OLD TIME RELIJUN
Witchcraft Rebellion - CD
K records 2001

Un drôle de gaillard que ce Aarington de Dionyso. Le mec qui se met sur le devant de la scène, qui accapare toute la lumière, dégivre les congélateurs et emmène son trio pouilleux sur des pistes cailloutées bombardées de nids de poules. Old Time Relijun puise son énergie dans le rock. Le rock'n'roll, rustre et sauvage, du brut de décoffrage. C'est les tripes, l'éclair et la vitesse. Et tous les cadavres qui traînent sur la route sont pour eux. L'attitude punk, des éléments de free-jazz frénétique (Fermentalio, solo (cri isolé) de clarinette sur distorsion à moteur compréssé). Une rythmique tour à tour hypnotique tellement qu'elle est rigide dans son beat ou funk quand elle balance dans le move. La température de la piste en prend alors un sale coup vers le haut (Mystery Language, King of Nothing, standard rock par excellence). La grande classe. Le son est primitif avec un grain chaleureux. Rock sorti du garage, blues à l'haleine chargée, folk musique qui se possède les soirs de pleine lune, Old Time Relijun fusionne à tour de bras avec comme unité centrale l'instinct. Et Aarington de Dionyso donc.
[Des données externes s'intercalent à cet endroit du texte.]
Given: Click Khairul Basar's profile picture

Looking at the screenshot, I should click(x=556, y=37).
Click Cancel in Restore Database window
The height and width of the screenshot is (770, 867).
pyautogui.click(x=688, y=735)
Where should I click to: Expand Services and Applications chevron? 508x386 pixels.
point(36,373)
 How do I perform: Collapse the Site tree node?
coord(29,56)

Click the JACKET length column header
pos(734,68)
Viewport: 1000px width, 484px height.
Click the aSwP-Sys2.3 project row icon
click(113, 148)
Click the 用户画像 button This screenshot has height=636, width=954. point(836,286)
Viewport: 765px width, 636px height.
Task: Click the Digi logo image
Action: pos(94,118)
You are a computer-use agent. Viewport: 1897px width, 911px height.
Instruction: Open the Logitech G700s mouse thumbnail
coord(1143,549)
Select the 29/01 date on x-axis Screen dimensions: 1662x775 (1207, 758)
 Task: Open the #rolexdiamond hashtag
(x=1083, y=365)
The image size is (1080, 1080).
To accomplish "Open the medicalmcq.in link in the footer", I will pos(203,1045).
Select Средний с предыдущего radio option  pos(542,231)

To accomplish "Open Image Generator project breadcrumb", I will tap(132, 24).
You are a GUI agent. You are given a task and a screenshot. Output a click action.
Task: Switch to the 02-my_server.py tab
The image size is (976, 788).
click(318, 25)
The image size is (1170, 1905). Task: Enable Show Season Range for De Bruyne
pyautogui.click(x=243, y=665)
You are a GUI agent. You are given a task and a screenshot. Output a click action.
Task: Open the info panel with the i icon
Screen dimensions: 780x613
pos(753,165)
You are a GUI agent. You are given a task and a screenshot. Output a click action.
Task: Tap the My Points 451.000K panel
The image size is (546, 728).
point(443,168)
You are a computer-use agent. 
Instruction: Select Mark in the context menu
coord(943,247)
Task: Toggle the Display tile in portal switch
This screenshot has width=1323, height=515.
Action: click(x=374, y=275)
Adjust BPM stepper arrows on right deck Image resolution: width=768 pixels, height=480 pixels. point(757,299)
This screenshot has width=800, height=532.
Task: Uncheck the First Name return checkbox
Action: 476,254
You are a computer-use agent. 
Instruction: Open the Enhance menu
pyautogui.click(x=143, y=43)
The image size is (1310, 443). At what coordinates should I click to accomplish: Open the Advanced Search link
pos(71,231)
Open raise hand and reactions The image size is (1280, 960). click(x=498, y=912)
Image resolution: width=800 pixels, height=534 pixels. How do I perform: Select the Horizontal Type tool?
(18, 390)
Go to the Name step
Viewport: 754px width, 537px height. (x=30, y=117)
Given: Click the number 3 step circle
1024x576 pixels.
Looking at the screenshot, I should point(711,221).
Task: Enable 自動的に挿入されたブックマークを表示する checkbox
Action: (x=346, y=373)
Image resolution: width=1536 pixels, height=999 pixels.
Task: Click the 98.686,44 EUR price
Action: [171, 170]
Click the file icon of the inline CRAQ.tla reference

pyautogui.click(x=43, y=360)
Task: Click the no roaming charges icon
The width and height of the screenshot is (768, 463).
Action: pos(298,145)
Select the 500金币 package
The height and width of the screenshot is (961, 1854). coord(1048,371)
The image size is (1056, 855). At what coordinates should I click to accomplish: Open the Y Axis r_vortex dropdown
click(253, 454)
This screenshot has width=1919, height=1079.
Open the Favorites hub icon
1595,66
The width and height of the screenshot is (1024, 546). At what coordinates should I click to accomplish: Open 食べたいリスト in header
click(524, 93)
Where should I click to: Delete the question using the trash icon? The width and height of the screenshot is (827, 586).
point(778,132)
Une voix à mi-chemin entre l'incantation et le grognement, la folie douce et les envolées lyriques. Un jeu de guitare névrotique qui tient sur une seule corde. Cet illuminé vous file un vrai coup de boost. Faut l'entendre se démener, moduler sa voix, passer de l'outre-tombe aux aigües, tourner autour du rythme, le taquiner, le dérégler, emmener le morceau bien installé vers des contrées surprenantes. Un troisième album encore plus varié, sexy et déglingué, habité par des sentiments violents sans oublier la touche mystique. Jon Spencer rangé des bagnoles, Make Up aux oubliettes, Old Time Relijun passe à toute berzingue, enrhume tout ce beau monde et creuse son propre sillon. Du sang, du sexe, de la noirceur. Tout pour nous éclairer.